::: Available records :::

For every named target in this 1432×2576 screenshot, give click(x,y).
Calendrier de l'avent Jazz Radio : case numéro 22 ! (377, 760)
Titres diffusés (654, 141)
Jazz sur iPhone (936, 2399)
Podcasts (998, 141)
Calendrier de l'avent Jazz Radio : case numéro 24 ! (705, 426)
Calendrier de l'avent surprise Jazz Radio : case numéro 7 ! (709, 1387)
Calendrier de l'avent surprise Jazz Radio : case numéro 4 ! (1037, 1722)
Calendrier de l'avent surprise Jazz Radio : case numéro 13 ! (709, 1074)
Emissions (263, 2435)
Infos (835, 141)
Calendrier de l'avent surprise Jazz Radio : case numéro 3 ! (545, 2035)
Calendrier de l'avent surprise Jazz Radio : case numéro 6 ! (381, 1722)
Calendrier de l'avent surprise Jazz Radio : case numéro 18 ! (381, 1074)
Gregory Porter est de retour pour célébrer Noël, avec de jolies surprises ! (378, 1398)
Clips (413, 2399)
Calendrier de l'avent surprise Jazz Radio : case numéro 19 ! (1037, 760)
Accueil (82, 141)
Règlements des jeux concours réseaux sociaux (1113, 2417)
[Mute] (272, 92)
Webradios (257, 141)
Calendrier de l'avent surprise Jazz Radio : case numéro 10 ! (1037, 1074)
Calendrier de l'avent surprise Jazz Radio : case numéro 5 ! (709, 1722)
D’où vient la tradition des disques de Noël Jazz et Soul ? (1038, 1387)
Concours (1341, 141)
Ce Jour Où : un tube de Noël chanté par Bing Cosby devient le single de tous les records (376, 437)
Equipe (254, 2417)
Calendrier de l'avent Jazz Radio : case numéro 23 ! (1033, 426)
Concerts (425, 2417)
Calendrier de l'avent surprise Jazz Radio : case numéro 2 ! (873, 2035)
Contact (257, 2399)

:::

Task objective: Matching lines for the string "Noël": count them across the listing and reply with the number alone.

Task response: 3